> Exercise goal
Please copy every line with the string "agent" from the entries below.

-------- Source information

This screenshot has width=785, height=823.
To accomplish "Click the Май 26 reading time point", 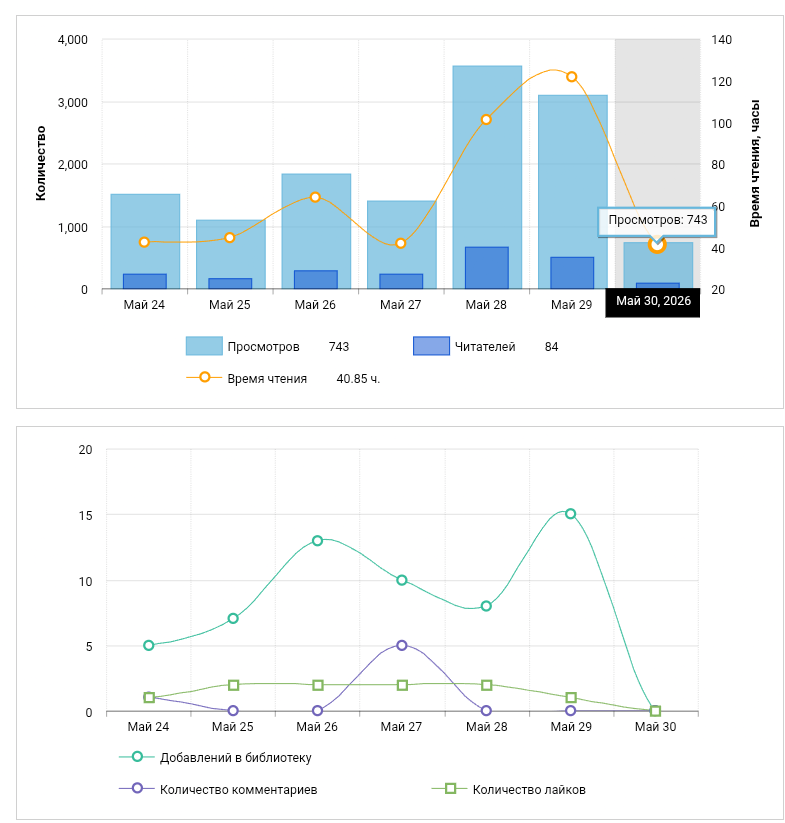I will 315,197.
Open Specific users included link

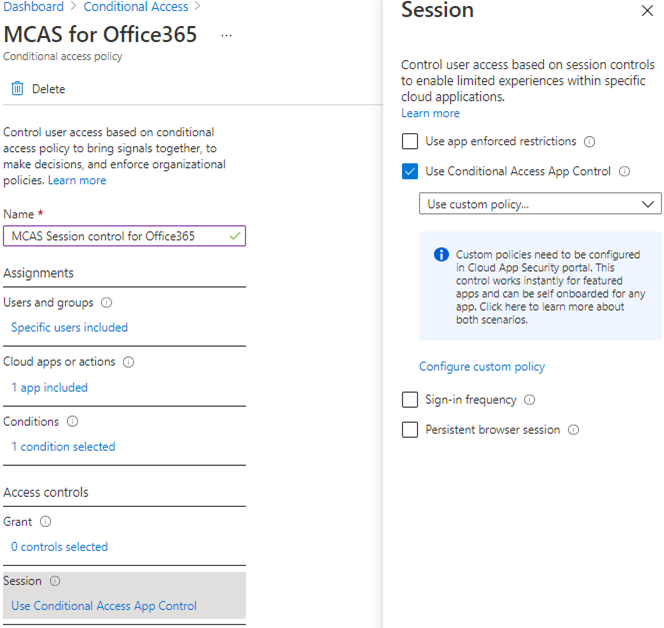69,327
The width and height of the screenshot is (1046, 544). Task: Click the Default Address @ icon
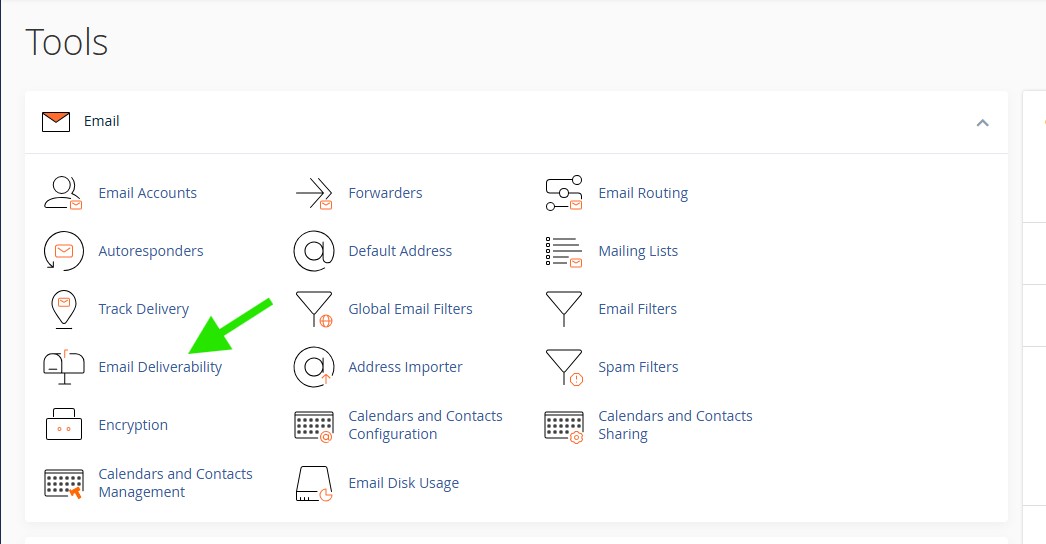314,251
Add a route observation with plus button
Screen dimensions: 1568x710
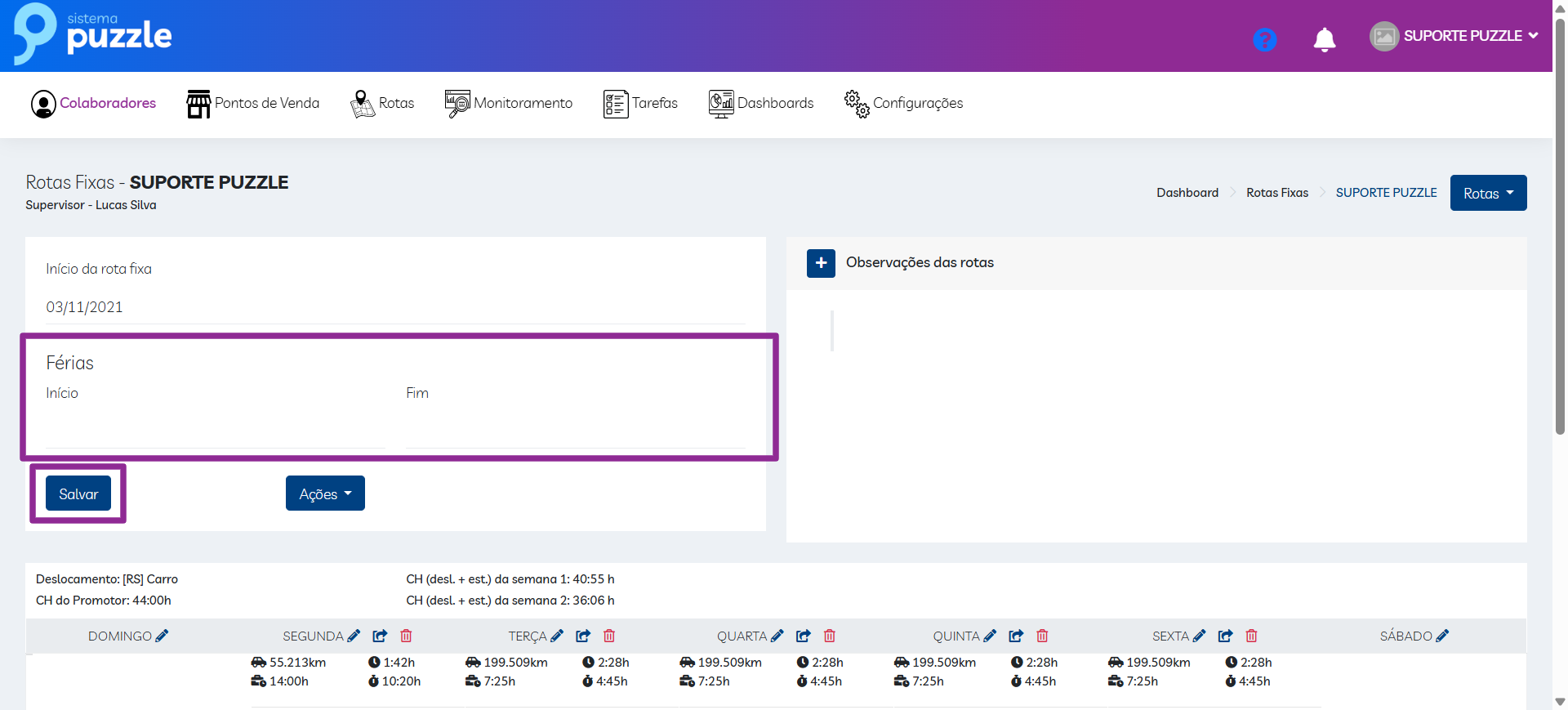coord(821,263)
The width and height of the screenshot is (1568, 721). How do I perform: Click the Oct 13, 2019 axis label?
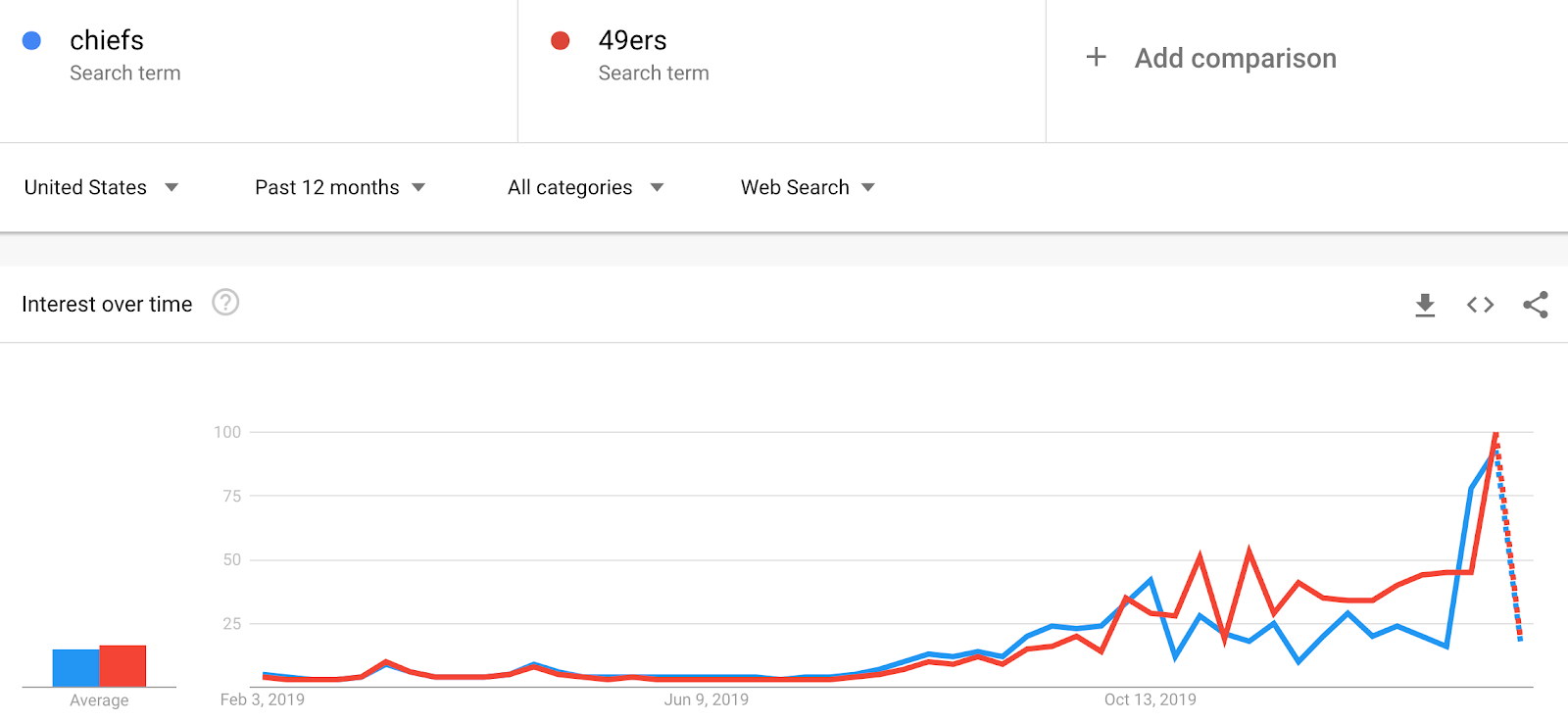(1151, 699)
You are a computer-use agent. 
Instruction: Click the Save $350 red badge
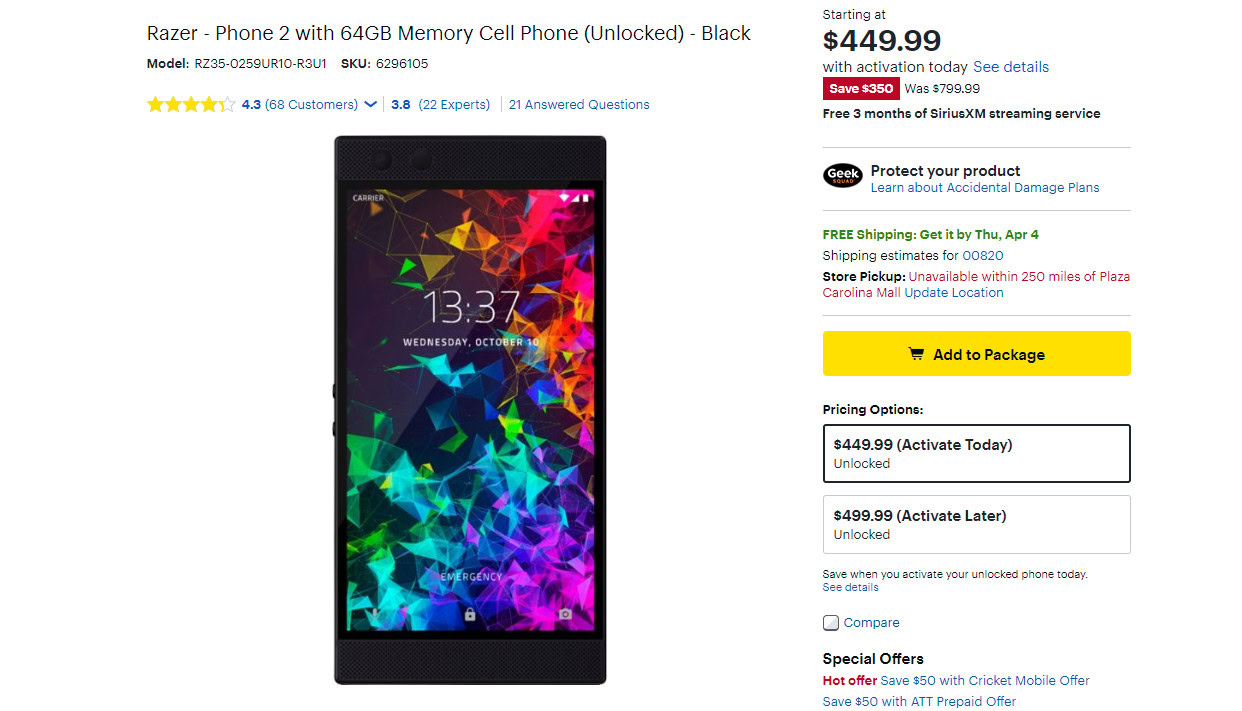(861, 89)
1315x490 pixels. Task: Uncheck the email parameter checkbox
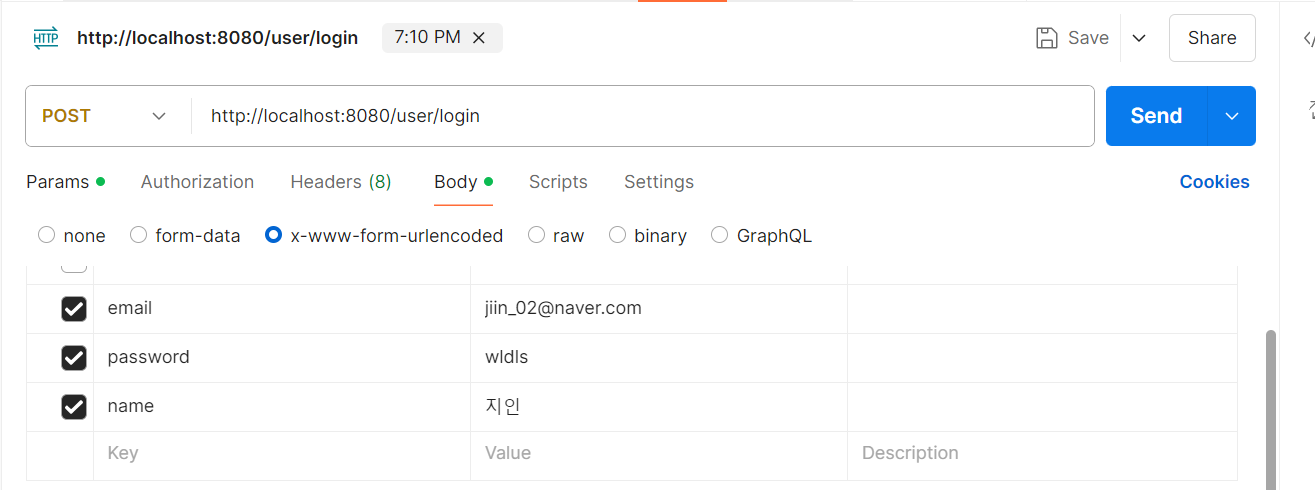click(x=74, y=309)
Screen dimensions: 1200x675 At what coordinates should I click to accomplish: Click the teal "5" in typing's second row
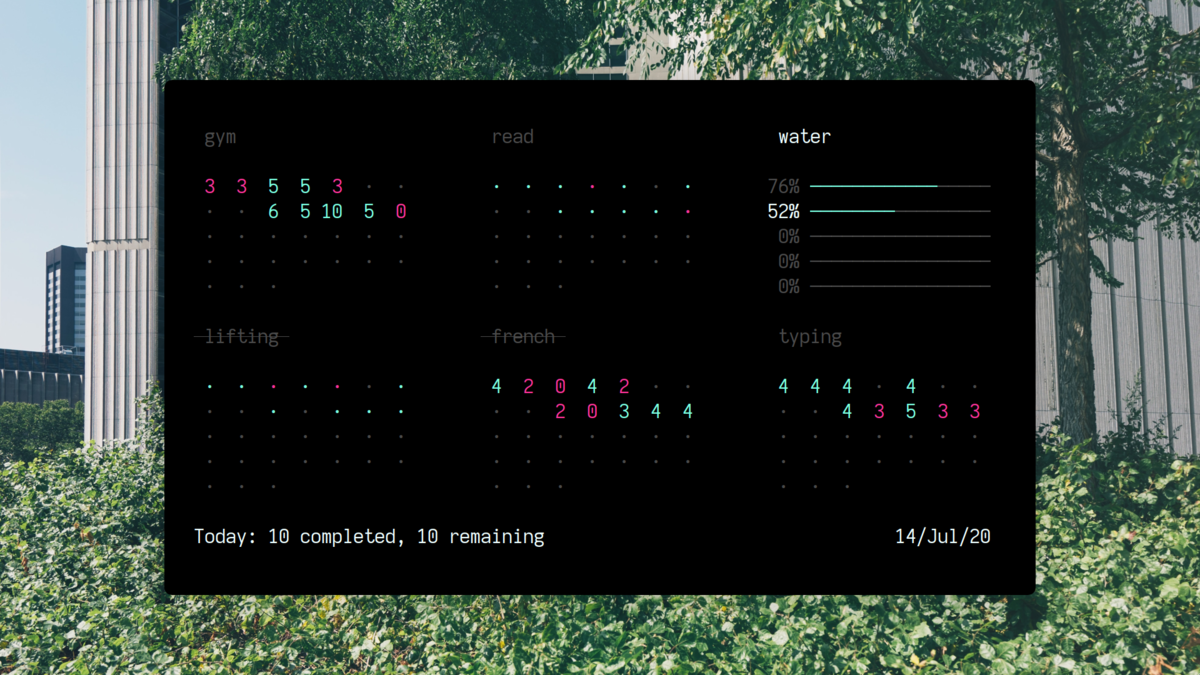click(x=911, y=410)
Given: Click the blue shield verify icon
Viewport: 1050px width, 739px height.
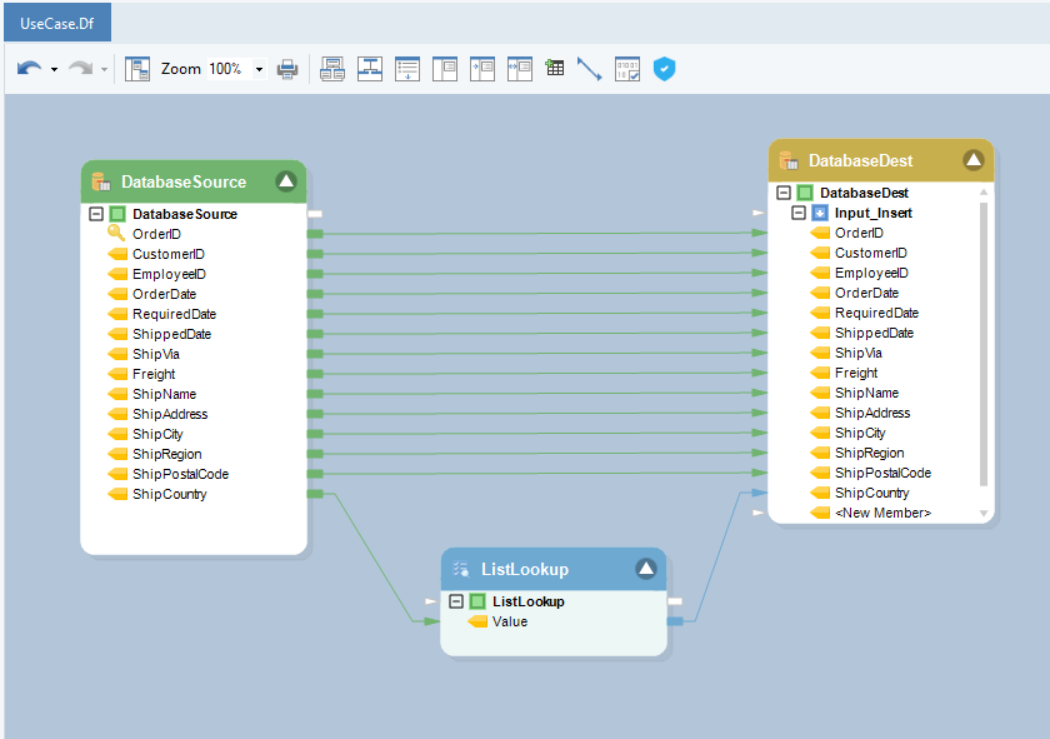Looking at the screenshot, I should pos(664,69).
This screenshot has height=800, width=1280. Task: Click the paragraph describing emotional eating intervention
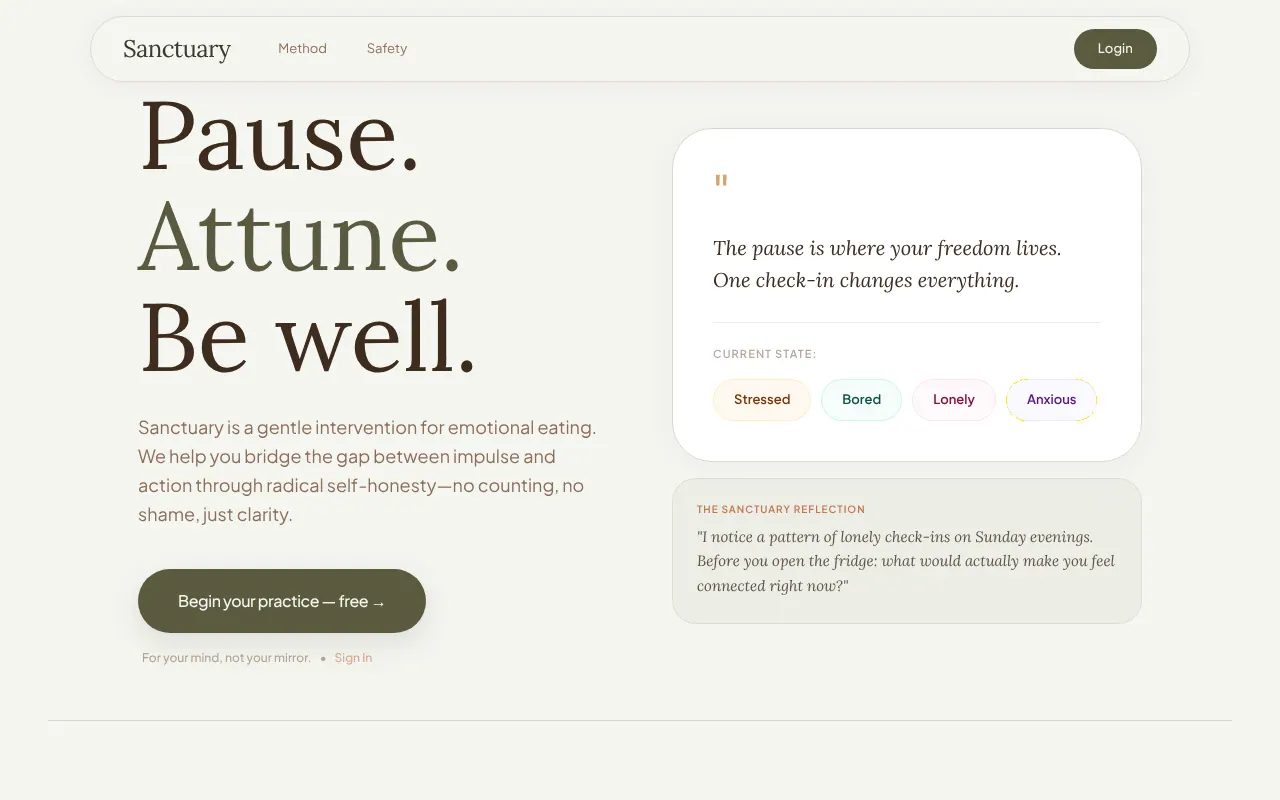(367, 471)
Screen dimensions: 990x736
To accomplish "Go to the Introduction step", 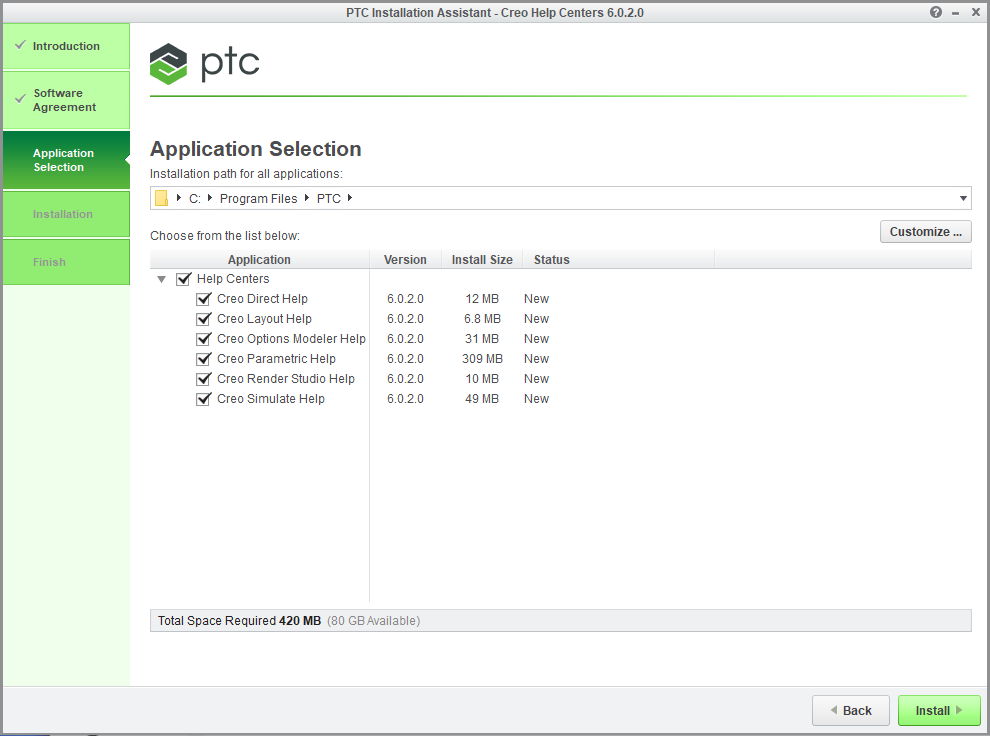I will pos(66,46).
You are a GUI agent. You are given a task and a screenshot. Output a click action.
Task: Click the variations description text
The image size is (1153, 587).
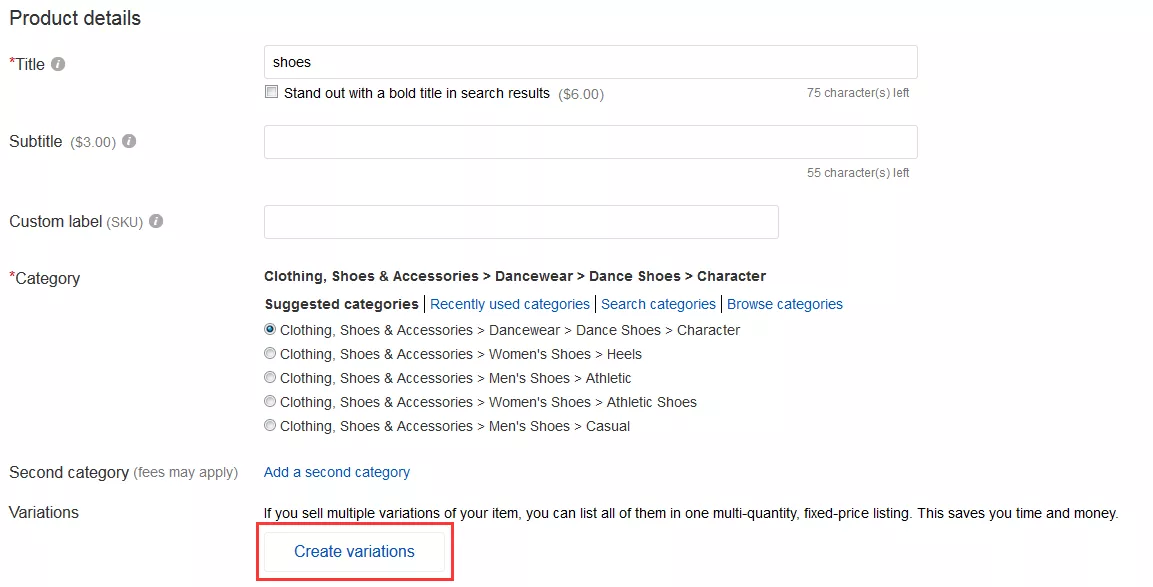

----------------

> Task output
You are a computer-use agent. 
You are a GUI agent. You are given a task and a screenshot. Output a click action.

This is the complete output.